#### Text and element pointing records
----------
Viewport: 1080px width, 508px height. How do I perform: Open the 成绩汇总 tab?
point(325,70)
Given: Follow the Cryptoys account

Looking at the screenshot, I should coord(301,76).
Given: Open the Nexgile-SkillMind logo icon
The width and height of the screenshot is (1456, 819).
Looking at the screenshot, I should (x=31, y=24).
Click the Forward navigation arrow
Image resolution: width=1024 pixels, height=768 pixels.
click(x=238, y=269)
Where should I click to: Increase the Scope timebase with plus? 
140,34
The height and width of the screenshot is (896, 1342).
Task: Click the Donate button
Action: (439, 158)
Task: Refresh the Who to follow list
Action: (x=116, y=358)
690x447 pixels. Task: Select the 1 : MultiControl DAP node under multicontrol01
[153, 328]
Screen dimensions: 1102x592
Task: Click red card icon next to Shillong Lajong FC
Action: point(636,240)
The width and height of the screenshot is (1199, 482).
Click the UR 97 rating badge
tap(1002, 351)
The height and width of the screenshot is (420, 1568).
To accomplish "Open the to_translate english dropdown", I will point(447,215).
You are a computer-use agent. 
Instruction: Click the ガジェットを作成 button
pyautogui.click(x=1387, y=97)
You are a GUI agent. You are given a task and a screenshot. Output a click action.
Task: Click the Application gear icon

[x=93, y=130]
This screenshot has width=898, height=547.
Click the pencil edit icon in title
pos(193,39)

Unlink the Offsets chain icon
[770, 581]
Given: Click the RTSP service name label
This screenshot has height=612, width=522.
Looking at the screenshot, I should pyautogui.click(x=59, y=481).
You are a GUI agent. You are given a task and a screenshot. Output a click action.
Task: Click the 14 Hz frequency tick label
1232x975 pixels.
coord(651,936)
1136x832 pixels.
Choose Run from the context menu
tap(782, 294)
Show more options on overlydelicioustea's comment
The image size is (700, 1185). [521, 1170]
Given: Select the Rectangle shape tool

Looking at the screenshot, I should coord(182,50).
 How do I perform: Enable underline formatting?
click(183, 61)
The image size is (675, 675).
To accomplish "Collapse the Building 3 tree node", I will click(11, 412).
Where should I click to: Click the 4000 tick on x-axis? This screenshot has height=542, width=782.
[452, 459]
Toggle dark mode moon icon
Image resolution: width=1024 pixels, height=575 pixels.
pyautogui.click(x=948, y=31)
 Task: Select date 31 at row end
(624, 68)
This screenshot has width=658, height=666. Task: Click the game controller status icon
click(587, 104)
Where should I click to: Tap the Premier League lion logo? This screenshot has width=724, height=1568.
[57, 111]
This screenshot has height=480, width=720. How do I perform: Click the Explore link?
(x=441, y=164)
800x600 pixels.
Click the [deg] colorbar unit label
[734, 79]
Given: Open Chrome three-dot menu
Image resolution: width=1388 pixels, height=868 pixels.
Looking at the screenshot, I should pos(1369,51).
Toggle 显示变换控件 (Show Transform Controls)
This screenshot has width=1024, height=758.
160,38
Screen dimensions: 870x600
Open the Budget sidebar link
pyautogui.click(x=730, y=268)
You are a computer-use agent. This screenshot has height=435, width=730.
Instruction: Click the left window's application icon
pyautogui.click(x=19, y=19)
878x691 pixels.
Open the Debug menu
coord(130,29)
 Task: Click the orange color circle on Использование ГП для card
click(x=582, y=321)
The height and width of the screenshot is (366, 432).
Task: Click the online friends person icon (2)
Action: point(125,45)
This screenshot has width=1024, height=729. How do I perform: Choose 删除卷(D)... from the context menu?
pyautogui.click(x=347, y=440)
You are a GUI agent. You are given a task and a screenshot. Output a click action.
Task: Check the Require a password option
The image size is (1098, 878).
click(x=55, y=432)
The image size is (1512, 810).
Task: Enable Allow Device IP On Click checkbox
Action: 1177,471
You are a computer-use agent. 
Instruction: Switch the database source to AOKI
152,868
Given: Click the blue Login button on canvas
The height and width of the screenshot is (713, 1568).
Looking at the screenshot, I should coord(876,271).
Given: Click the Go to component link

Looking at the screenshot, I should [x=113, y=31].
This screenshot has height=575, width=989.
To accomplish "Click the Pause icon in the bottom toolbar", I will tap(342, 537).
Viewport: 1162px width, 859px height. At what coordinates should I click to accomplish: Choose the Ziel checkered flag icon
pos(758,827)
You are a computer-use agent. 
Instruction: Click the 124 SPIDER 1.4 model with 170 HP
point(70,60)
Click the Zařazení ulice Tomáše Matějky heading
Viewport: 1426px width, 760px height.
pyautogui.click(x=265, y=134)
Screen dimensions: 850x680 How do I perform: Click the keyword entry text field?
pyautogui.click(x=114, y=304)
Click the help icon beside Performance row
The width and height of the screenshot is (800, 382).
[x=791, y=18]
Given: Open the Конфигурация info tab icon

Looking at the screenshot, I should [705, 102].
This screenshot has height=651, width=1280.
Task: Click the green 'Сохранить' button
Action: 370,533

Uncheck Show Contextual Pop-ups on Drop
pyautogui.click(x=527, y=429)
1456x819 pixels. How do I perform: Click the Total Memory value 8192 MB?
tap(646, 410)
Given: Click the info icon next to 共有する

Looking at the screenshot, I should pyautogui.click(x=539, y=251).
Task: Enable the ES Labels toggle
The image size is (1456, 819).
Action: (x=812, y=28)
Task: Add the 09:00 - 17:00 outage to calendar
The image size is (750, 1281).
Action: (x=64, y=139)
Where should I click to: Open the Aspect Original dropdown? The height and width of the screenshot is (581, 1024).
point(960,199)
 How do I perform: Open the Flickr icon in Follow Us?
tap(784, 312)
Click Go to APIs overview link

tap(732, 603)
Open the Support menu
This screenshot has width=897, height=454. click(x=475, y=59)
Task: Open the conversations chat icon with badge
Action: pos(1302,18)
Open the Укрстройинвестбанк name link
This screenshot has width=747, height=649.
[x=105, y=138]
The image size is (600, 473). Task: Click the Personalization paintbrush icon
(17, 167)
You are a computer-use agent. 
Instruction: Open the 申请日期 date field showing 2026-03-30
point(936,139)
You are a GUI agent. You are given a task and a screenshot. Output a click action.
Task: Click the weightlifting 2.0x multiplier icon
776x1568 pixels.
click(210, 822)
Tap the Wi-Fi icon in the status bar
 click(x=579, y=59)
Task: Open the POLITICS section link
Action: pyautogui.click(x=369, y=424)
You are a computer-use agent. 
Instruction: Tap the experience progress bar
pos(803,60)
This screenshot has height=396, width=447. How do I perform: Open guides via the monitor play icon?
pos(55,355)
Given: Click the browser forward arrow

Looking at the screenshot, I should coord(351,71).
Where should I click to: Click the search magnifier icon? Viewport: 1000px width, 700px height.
----------
#### Required task
Convert the lines from the one containing "Tap the Wi-Fi icon in the status bar" through the end of the records into a JSON list of strings, one string per line, omitting blank lines.

#### The reply
[
  "Tap the Wi-Fi icon in the status bar",
  " click(x=579, y=59)",
  "Task: Open the POLITICS section link",
  "Action: pyautogui.click(x=369, y=424)",
  "You are a computer-use agent. ",
  "Instruction: Tap the experience progress bar",
  "pos(803,60)",
  "This screenshot has height=396, width=447. How do I perform: Open guides via the monitor play icon?",
  "pos(55,355)",
  "Given: Click the browser forward arrow",
  "Looking at the screenshot, I should coord(351,71).",
  "Where should I click to: Click the search magnifier icon? Viewport: 1000px width, 700px height."
]